◆ **Tarea 1**
Enumera todas las personas que se mencionan por su nombre en el fragmento sobre la Copa Mundial de fútbol.
◆ **Tarea 2**
Según el fragmento sobre la Copa Mundial de fútbol, ¿quién confiere el status de héroe?
◆ **Tarea 3**
Indica si cada afirmación concuerda con el fragmento sobre la Copa Mundial de fútbol y cita las palabras del texto que lo deciden.
(a) La memoria se basa en los hechos y en la historia.
(b) Sparwasser es llamado el rey de reyes.
(c) La leyenda a menudo se impone a la memoria.

◆ **Fragmento extraído**
En el fútbol, como en la vida, la leyenda a menudo triunfa por encima de la memoria, en gran medida porque la leyenda es como la poesía, sublime, intensa, emocional, mientras que la memoria se fundamenta en las sólidas bases de los hechos, de la historia, y al fin y al cabo, ¿a quién pretendemos seducir con el prosaísmo de la historia?
Es posible que la Copa Mundial de fútbol fuera inventada por Jules Rimet y sus secuaces con la intención secreta de abrir un fuero propio para el mito y la leyenda, pues en la historia del deporte no hay otro espacio en el que estos se propaguen con mayor libertad y rapidez. Héroes los hay de todos los colores, tamaños y magnitudes, desde el rey de reyes, Pelé, hasta el modesto Sparwasser, héroe trágico dónde los haya. Además, el status de héroe viene conferido por la afición, de modo unánime, sí, pero plenamente subjetiva, de manera que muchos de los más grandes héroes para unos, Geoff Hurst o Diego Armando Maradona, por decir algo, son al mismo tiempo los más ruines villanos para los otros.

◆ **Datos recopilados**
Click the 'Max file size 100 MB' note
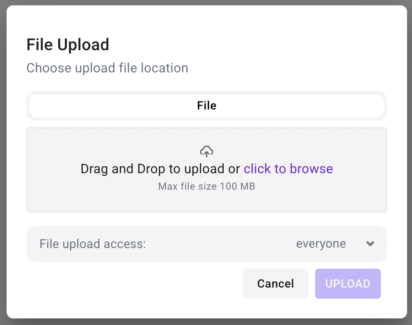The height and width of the screenshot is (325, 412). 206,186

◆ **Respuesta correcta 1**
Jules Rimet, Pelé, Sparwasser, Geoff Hurst y Diego Armando Maradona.

◆ **Respuesta correcta 2**
Lo confiere la afición, de modo unánime pero plenamente subjetivo.

◆ **Respuesta correcta 3**
(a) Sí: «la memoria se fundamenta en las sólidas bases de los hechos, de la historia».
(b) No: «desde el rey de reyes, Pelé, hasta el modesto Sparwasser».
(c) Sí: «la leyenda a menudo triunfa por encima de la memoria».